Sentiment intensity prediction using neural word embeddings

Htait, Amal and Azzopardi, Leif; (2021) Sentiment intensity prediction using neural word embeddings. In: ICTIR '21 : Proceedings of the 2021 ACM SIGIR International Conference on Theory of Information Retrieval. ACM, NLD, pp. 93-102. ISBN 9781450386111 (https://doi.org/10.1145/3471158.3472254)

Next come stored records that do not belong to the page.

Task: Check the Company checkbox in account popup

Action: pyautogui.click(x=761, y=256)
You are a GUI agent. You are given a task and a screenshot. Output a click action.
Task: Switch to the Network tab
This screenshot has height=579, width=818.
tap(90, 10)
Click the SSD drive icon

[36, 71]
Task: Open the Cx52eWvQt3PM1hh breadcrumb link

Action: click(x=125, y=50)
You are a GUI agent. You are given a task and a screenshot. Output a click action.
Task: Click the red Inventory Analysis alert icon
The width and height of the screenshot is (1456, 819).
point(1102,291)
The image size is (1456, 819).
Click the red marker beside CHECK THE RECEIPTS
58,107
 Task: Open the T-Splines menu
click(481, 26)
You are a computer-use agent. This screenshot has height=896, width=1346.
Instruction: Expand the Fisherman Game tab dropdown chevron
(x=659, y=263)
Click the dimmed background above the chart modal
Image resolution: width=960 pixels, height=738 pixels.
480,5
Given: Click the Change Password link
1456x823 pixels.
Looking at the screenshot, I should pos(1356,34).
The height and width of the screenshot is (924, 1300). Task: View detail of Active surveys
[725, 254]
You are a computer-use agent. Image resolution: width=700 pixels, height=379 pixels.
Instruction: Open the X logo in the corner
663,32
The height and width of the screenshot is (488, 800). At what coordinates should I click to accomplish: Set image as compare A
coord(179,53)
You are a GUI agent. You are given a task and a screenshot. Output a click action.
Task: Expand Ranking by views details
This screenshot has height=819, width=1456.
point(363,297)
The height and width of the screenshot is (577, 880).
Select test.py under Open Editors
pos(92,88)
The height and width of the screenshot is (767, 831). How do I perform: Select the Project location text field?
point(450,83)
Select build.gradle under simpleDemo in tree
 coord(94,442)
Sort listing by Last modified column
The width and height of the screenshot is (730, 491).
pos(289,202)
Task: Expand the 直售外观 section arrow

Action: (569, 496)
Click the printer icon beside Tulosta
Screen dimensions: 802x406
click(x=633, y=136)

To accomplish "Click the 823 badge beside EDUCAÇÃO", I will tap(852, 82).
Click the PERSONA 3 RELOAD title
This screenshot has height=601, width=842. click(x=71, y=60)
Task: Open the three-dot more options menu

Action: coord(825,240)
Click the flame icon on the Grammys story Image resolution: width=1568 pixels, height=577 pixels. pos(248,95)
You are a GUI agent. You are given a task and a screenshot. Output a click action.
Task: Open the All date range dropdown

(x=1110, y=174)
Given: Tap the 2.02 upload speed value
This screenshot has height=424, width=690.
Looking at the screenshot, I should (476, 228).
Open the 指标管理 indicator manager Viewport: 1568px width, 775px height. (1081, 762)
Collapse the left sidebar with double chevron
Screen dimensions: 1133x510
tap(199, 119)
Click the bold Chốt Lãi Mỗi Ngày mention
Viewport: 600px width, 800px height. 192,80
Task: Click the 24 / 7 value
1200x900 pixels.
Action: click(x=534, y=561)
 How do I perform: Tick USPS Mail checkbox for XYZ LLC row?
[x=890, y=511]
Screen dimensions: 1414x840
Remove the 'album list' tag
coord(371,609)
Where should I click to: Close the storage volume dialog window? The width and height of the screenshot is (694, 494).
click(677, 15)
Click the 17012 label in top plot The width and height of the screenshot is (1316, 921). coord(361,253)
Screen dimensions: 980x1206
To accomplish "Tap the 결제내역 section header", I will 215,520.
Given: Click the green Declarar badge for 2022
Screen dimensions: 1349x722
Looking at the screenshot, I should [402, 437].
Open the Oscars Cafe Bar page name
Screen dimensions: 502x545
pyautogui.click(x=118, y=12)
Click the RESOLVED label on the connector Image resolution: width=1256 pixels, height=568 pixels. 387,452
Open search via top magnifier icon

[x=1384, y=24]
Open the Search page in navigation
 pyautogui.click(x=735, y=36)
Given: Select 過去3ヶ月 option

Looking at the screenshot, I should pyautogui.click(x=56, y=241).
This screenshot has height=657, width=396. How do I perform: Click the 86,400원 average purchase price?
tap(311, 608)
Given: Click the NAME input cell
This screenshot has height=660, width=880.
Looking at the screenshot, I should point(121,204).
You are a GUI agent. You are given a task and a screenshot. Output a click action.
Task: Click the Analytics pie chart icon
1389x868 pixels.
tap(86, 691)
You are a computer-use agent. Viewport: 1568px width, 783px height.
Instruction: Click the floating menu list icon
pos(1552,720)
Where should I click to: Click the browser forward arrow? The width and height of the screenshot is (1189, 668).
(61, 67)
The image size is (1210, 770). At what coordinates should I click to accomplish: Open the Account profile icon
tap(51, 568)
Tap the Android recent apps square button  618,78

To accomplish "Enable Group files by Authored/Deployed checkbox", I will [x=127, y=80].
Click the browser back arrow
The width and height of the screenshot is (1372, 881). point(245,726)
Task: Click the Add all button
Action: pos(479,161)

[thumbnail of Htait-Azzopardi-ICTIR-2021-Sentiment-intensity-prediction-using-neural-word-embeddings]
Preview
Text. Filename: Htait_Azzopardi_ICTIR_2021_Sentiment_intensity_prediction_using_neural_word_embeddings.pdf
Accepted Author Manuscript

Download (2MB)| Preview

Abstract

Sentiment analysis is central to the process of mining opinions and attitudes from online texts. While much attention has been paid to the sentiment classification problem, much less work has tried to tackle the problem of predicting the intensity of the sentiment. The go to method is VADER --- an unsupervised lexicon based approach to scoring sentiment. However, such approaches are limited because of the vocabulary mismatch problem. In this paper, we present in detail and evaluate our AWESSOME framework (A Word Embedding Sentiment Scorer Of Many Emotions) for sentiment intensity scoring, that capitalizes on pre-existing lexicons, does not require training and provides fine grained and accurate sentiment intensity scores of words, phrases and text. In our experiments, we used seven Sentiment Collections to evaluate the proposed approach, against lexicon based approaches (e.g., VADER), and supervised methods such as deep learning based approaches (e.g., SentiBERT). The results show that despite not surpassing supervised approaches, the AWESSOME unsupervised approach significantly outperforms existing lexicon approaches and therefore provides a simple and effective approach for sentiment analysis. The AWESSOME framework can be flexibly adapted to cater for different seed lexicons and different neural word embeddings models in order to produce corpus specific lexicons -- without the need for extensive supervised learning or retraining.